I suspect the first set of commands will return html pages. The second will allow you to login.
If my suspicion is correct, then you have an issue with a router or some other middleware device on your network, or duplicate IP.
Run a direct cable from your laptop/workstation to PVE host - do you still have any issues?

---

Blockbridge : Ultra low latency all-NVME shared storage for Proxmox - https://www.blockbridge.com/proxmox

 

[mr44er]

If my suspicion is correct,

Looks like there is SSL interception between.

no matching key exchange method found. Their offer: diffie-hellman-group1-sha1,diffie-hellman-group14-sha1 should not happen on both machines updated and patched.

And yes, please try a direct cable connection. If SSL interception does not ring a bell, then there is something nasty going on.

 

[robb01]

Thanks for the replies.
"When you are still unable to connect, from physical console of the PVE run:" - I usually am running the device headless but have hooked up a monitor and keyboard to try this. Both curl cases suggested just give html response for the page. Same result when I do this in the node pve shell.

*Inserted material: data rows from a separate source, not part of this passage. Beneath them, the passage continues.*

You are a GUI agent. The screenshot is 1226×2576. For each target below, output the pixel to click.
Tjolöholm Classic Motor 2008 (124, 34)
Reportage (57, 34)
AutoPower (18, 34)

Running the ssh command results in the Bad SSH2 cipher response.
BTW I had to update the .ssh/config file to

Ciphers aes128-ctr,aes192-ctr,aes256-ctr,aes128-gcm@openssh.com,aes256-gcm@openssh.com,chacha20-poly1305@openssh.com,KexAlgorithms +diffie-hellman-group1-sha1

to be able to ssh connect.

I have just direct-connected to the router bypassing an 8-port tp-link switch TL-SG1008D so I need to give that some time to see if I lose the connection. Looking ok ATM.

 

[robb01]

Hmm. Still getting "Connection error - server offline?" with the direct cable connection even after a systemctl restart networking.
I am open to suggestion about the router but how to diagnose what's going on there?
Looking at the router's web interface I see that the PM server is getting an IPv6 address as well. Could this be what is timing out and closing the connection?

tail -25 /var/log/syslog

Dec 24 13:02:59 pve chronyd[739]: Source 27.124.125.251 online
Dec 24 13:02:59 pve systemd[1]: Reloading Postfix Mail Transport Agent (instance -).
Dec 24 13:02:59 pve postfix/postfix-script[252217]: refreshing the Postfix mail system
Dec 24 13:02:59 pve postfix/master[886]: reload -- version 3.5.17, configuration /etc/postfix
Dec 24 13:02:59 pve systemd[1]: Reloaded Postfix Mail Transport Agent (instance -).
Dec 24 13:02:59 pve systemd[1]: Reloading Postfix Mail Transport Agent.
Dec 24 13:02:59 pve systemd[1]: Reloaded Postfix Mail Transport Agent.
Dec 24 13:02:59 pve systemd[1]: Finished Network initialization.
Dec 24 13:03:02 pve kernel: [52542.134089] vmbr0: port 1(eno1) entered forwarding state
Dec 24 13:03:07 pve chronyd[739]: Selected source 162.159.200.1 (2.debian.pool.ntp.org)
Dec 24 13:03:07 pve systemd[1]: session-290.scope: Succeeded.
Dec 24 13:03:07 pve pvedaemon[972]: <root@pam> end task UPID:pve:0003D811:0050230A:63A65DBD:vncshell::root@pam: OK
Dec 24 13:03:09 pve pvedaemon[971]: <root@pam> successful auth for user 'root@pam'
Dec 24 13:03:16 pve pvedaemon[971]: <root@pam> successful auth for user 'root@pam'
Dec 24 13:03:20 pve pvedaemon[252356]: starting termproxy UPID:pve:0003D9C4:005033B7:63A65DE8:vncshell::root@pam:
Dec 24 13:03:20 pve pvedaemon[970]: <root@pam> starting task UPID:pve:0003D9C4:005033B7:63A65DE8:vncshell::root@pam:
Dec 24 13:03:20 pve pvedaemon[972]: <root@pam> successful auth for user 'root@pam'
Dec 24 13:03:20 pve systemd[1]: Started Session 291 of user root.
Dec 24 13:05:06 pve pveproxy[251862]: problem with client ::ffff:192.168.1.39; No route to host
Dec 24 13:05:06 pve systemd[1]: session-281.scope: Succeeded.
Dec 24 13:05:06 pve pvedaemon[972]: <root@pam> end task UPID:pve:0003C5CB:004EA708:63A659F0:vncshell::root@pam: OK
Dec 24 13:11:10 pve pvedaemon[972]: <root@pam> starting task UPID:pve:0003E2FB:0050EB5F:63A65FBE:vncshell::root@pam:
Dec 24 13:11:10 pve pvedaemon[254715]: starting termproxy UPID:pve:0003E2FB:0050EB5F:63A65FBE:vncshell::root@pam:
Dec 24 13:11:10 pve pvedaemon[970]: <root@pam> successful auth for user 'root@pam'
Dec 24 13:11:10 pve systemd[1]: Started Session 295 of user root.

although there is a line saying "problem with client"

 

[robb01]

I see the following on the router:-

and also

 

[robb01]

Re-assigned the IP address. Looking good.

 

[robb01]

I am marking this as solved. IP address conflict. Thanks for your people guys.